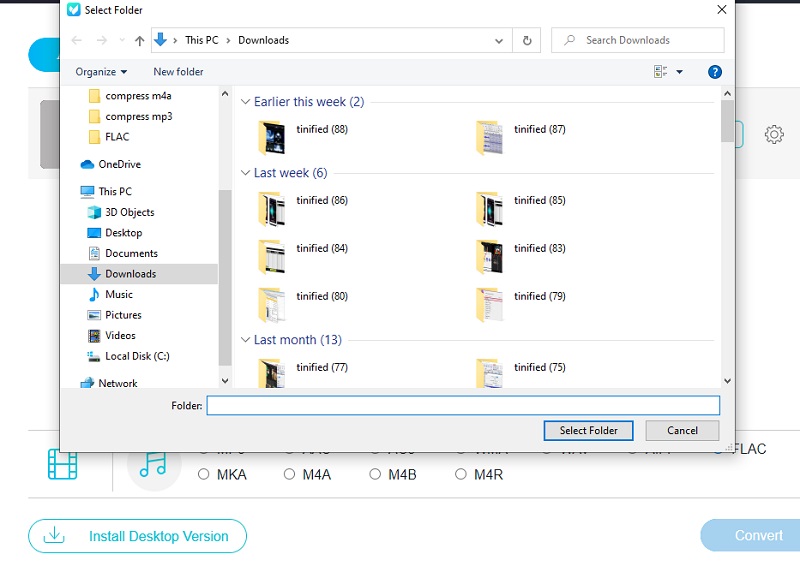The image size is (800, 578).
Task: Collapse the Last week group
Action: (x=246, y=172)
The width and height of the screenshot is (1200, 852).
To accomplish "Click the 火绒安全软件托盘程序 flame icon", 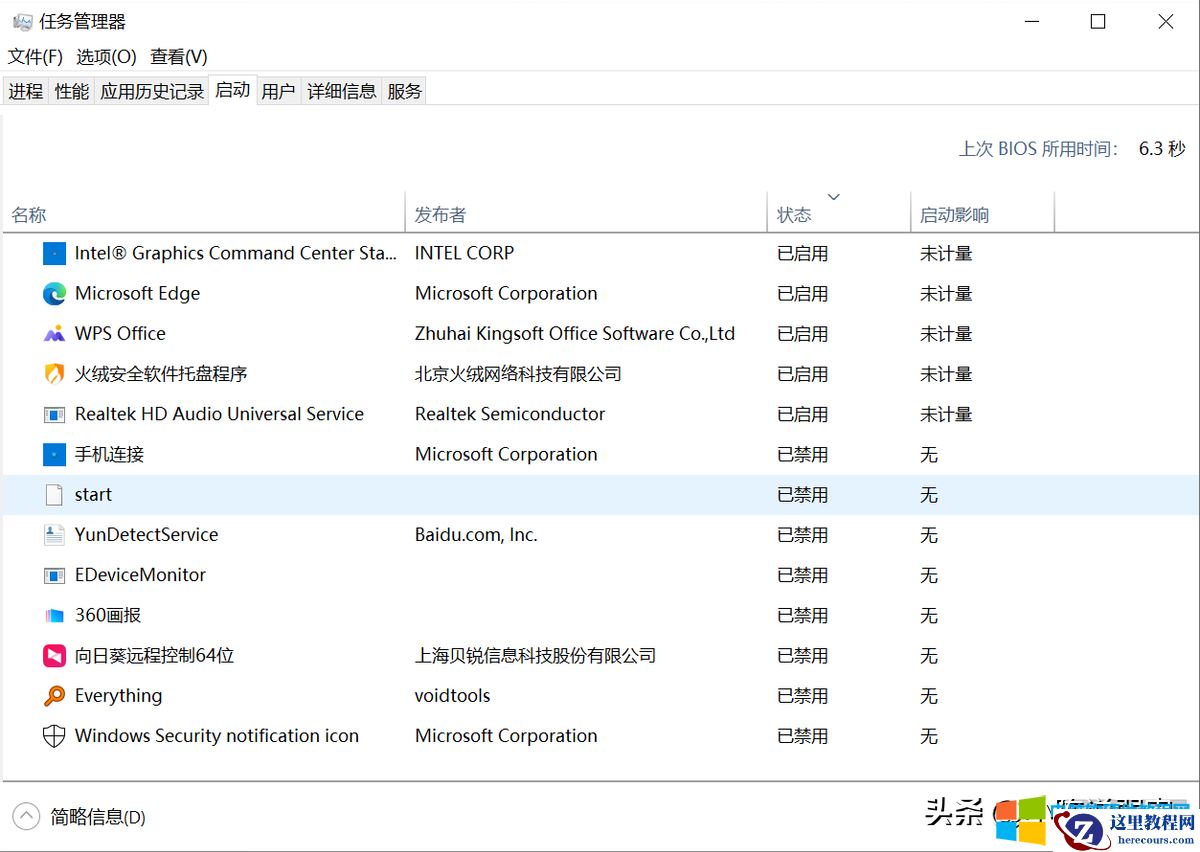I will tap(54, 373).
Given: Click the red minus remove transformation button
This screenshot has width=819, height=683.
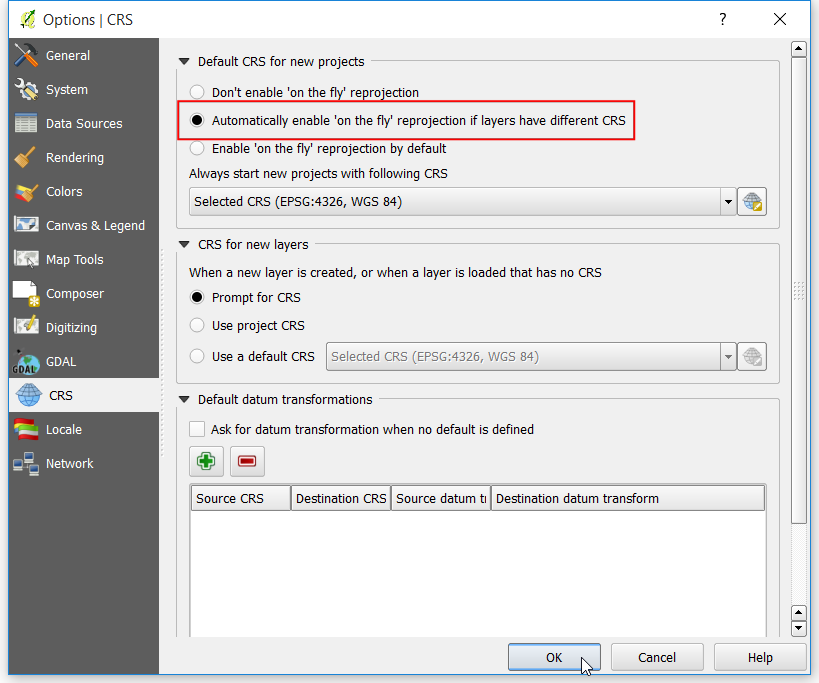Looking at the screenshot, I should coord(247,461).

★ ★ ★

What is needed: Recast the lines from the one containing "Given: Click the" through the end of the data above as a numbered list. Skip blank lines and leave the pictures out.

Exercise answer:
1. Given: Click the red minus remove transformation button
2. This screenshot has width=819, height=683.
3. Looking at the screenshot, I should coord(247,461).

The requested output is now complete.